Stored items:
==================================================
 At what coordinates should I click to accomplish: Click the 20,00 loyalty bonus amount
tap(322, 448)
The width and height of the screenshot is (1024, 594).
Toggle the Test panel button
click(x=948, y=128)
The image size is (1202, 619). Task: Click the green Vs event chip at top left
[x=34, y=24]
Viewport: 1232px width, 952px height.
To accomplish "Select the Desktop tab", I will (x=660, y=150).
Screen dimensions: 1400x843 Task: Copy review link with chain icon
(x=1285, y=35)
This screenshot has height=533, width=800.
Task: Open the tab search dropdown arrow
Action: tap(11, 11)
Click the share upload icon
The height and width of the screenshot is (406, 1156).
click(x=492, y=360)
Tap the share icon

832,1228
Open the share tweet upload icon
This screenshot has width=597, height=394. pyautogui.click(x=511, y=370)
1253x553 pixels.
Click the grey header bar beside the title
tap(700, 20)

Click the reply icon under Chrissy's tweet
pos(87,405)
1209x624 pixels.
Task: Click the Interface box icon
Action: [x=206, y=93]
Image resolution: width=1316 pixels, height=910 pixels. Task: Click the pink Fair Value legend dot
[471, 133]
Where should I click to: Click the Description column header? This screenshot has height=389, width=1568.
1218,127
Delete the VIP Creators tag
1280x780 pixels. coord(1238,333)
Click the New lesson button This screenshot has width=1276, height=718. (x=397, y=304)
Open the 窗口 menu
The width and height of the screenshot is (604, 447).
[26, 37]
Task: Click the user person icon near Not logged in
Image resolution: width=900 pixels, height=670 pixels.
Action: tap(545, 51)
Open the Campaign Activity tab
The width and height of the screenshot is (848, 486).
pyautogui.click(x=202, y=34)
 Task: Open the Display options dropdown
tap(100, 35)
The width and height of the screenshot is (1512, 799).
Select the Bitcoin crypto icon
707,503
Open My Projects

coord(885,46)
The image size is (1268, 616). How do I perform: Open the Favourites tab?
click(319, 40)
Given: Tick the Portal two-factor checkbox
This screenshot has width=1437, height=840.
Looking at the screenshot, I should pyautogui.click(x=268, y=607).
==================================================
Exercise objective
Print, exactly and only, the lines running from the one with "Select the Bitcoin crypto icon" to the end of the data above.

Response for this exercise
Select the Bitcoin crypto icon
707,503
Open My Projects

coord(885,46)
The image size is (1268, 616). How do I perform: Open the Favourites tab?
click(319, 40)
Given: Tick the Portal two-factor checkbox
This screenshot has width=1437, height=840.
Looking at the screenshot, I should pyautogui.click(x=268, y=607).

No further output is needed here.